# From Married to Roommates?



## [email protected] (Jul 13, 2012)

Let me try to keep this short. We are stuck in our house - owe more than we it's worth. Neither of us can afford to stay alone, as we can barely afford the other bills. We have 2 boys - our 4 yr old son and her 12 yr old son.

Neither of us is sure we want to be married to each other - constant arguments and fighting. She's always saying I'm never happy, and at home I'm probably not. I feel like I ask her son to do simple chores, and she gets mad at me for asking him to do anything.

I love my son, and really enjoy the time he and I get to spend together. Although I would get 50/50 custody, it would be tough only getting to see him every other week.

Options:
1. Let house go into foreclosure, and we both move out?
2. Stay and get stuck in the same rut we've been in for the last couple of years?

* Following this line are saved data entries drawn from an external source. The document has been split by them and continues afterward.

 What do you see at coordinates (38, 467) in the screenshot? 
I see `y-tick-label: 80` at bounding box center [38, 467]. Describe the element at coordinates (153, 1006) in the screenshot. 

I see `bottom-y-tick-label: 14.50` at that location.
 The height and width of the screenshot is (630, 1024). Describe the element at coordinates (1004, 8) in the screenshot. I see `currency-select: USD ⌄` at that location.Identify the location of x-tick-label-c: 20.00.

She won't meet with a mediator, states that she will get her attorney to tell her what to do. Again, neither of us can afford an attorney and I can barely pay a couple hundred bucks if she would agree to us meeting with a mediator.

Anyone else in a similar situation? I feel trapped.


----------



## tacoma (May 1, 2011)

Seems like you might be room mates for awhile which might not be a bad thing if you use that time ti see what your options are.

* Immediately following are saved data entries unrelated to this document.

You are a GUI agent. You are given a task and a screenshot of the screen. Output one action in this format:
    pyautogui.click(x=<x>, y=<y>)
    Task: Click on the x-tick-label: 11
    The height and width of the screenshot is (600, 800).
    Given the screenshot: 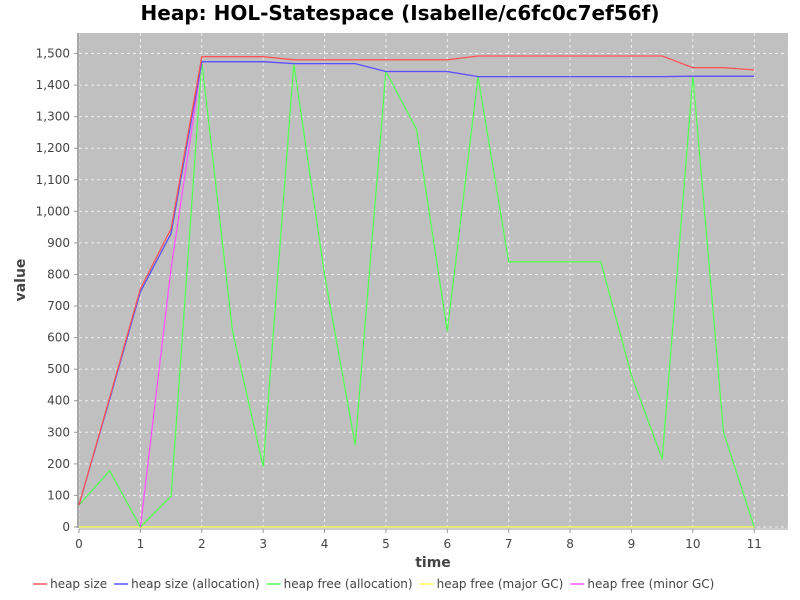 What is the action you would take?
    pyautogui.click(x=754, y=544)
    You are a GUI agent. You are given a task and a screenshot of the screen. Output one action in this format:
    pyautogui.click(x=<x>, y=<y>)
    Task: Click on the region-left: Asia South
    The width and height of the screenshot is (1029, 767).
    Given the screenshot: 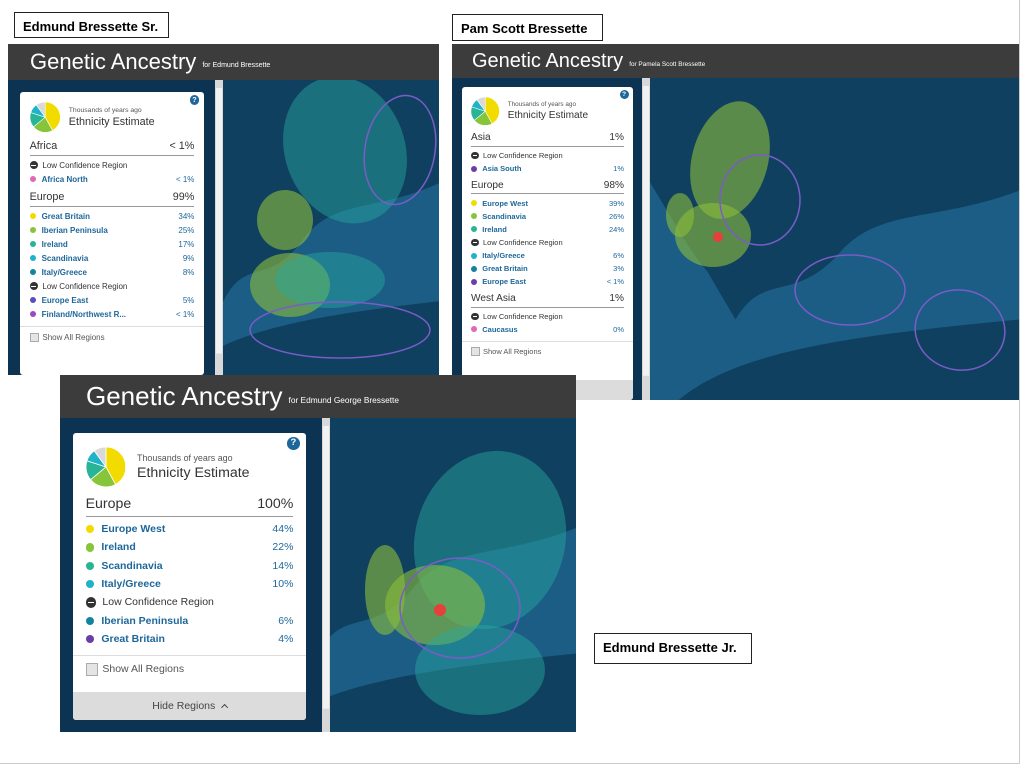 What is the action you would take?
    pyautogui.click(x=496, y=168)
    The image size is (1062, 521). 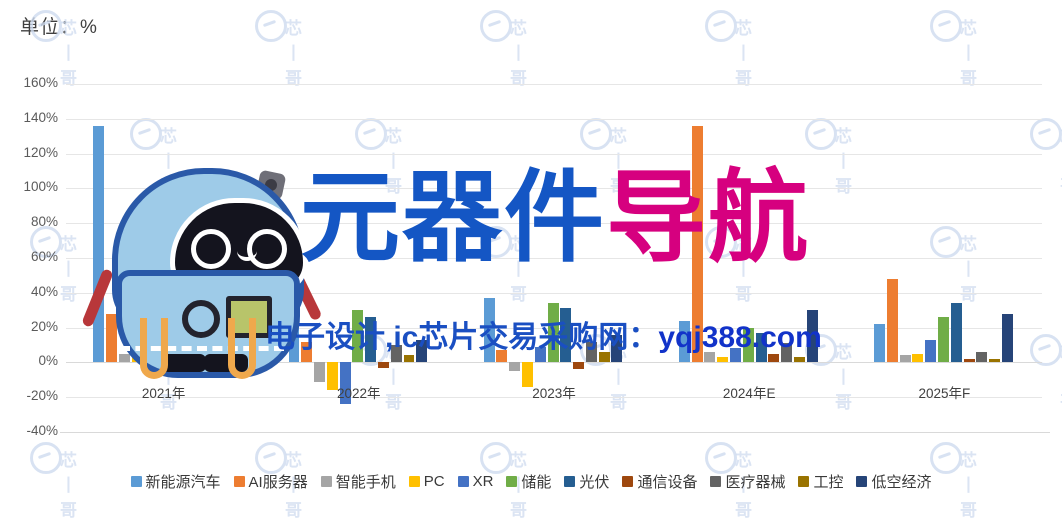 I want to click on y-axis-tick-label: 100%, so click(x=40, y=187).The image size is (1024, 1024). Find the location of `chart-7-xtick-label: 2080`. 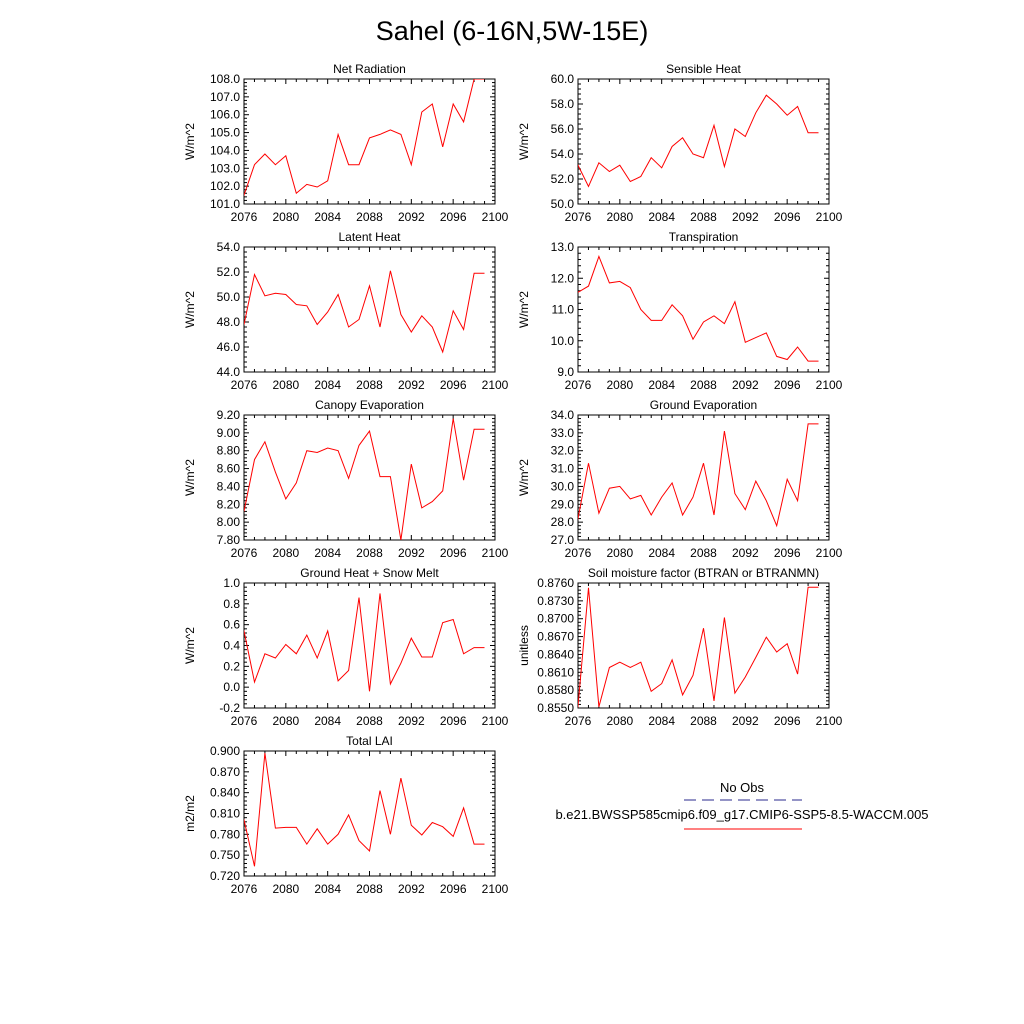

chart-7-xtick-label: 2080 is located at coordinates (620, 721).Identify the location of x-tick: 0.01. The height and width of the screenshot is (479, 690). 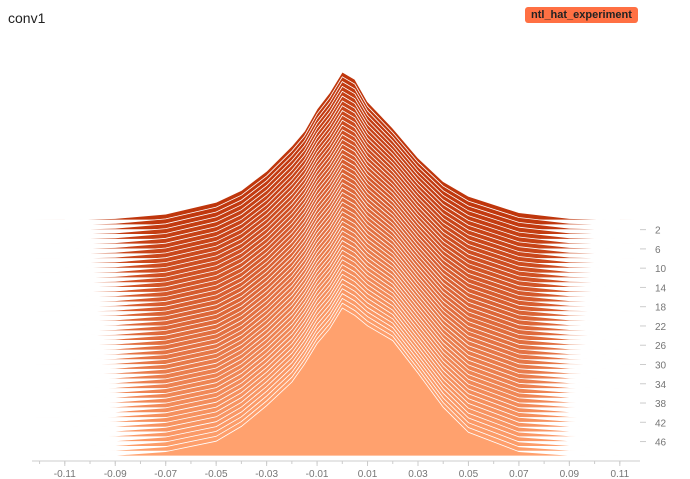
(368, 470).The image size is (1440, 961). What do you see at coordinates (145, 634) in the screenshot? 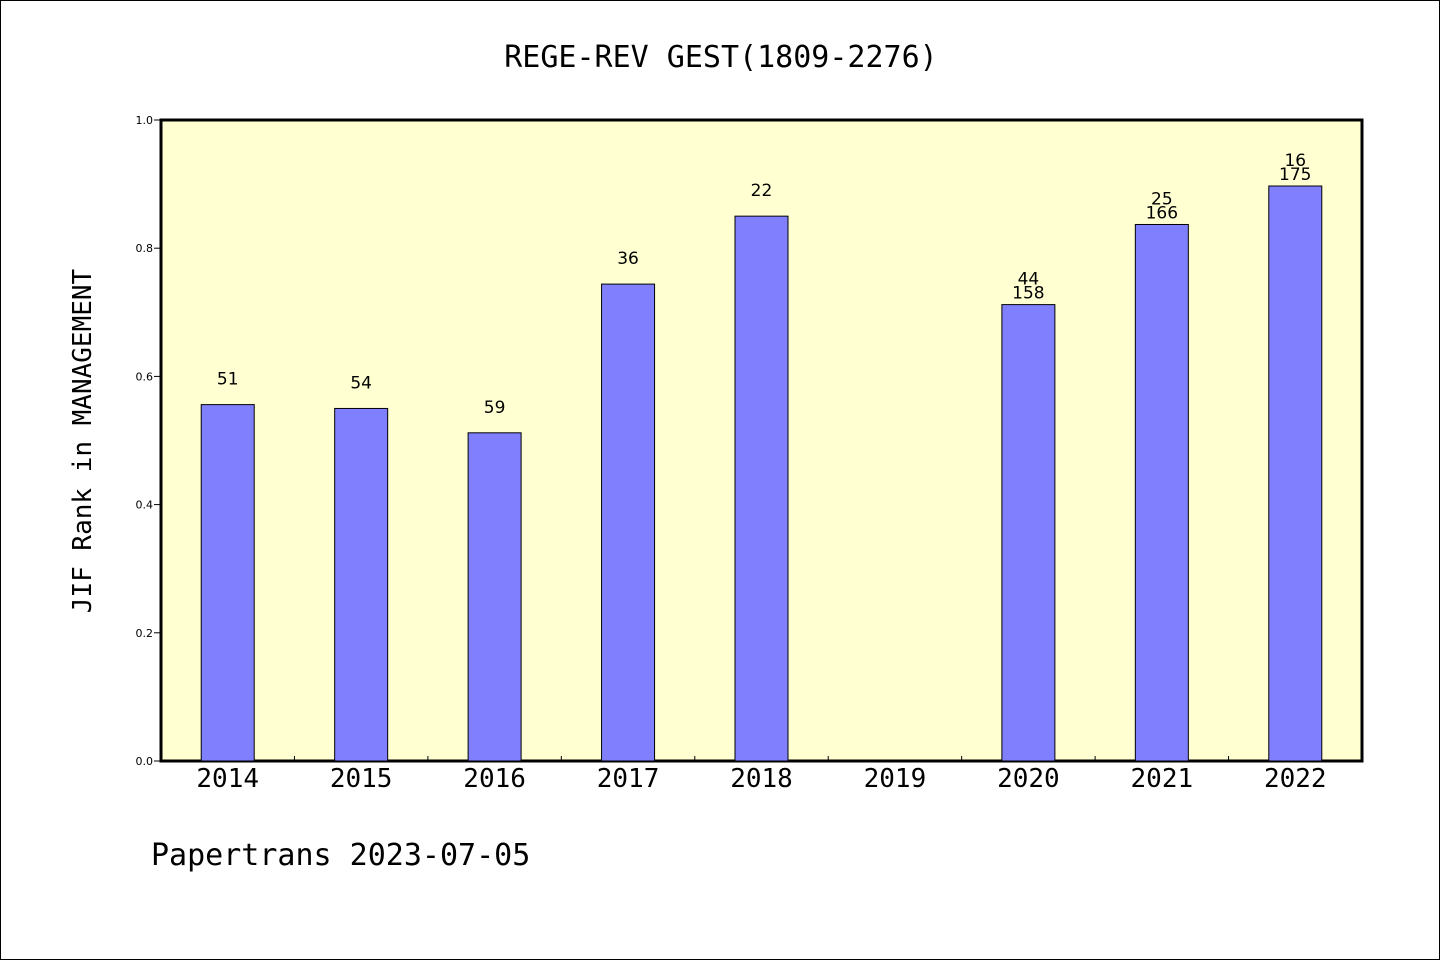
I see `y-tick-label: 0.2` at bounding box center [145, 634].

If you're at all interested in fixing your marriage run a search on this forum for manning up and the 180
_Posted via Mobile Device_


----------



## Hope Springs Eternal (Oct 6, 2012)

[email protected] said:


> Let me try to keep this short. We are stuck in our house - owe more than we it's worth. Neither of us can afford to stay alone, as we can barely afford the other bills. We have 2 boys - our 4 yr old son and her 12 yr old son.
> 
> Neither of us is sure we want to be married to each other - constant arguments and fighting. She's always saying I'm never happy, and at home I'm probably not. I feel like I ask her son to do simple chores, and she gets mad at me for asking him to do anything.
> 
> ...


I'm in the exact same situation. And people keep advising "screw the finances, just move out or make her move out." They just don't get it. Every bill is a struggle to pay. No wonder our relationship is strained. Anyhow, feel for you, sorry you have 2 young kids to deal with this around. I pray you will work things out. That's what I'm hoping for in my relationship.


----------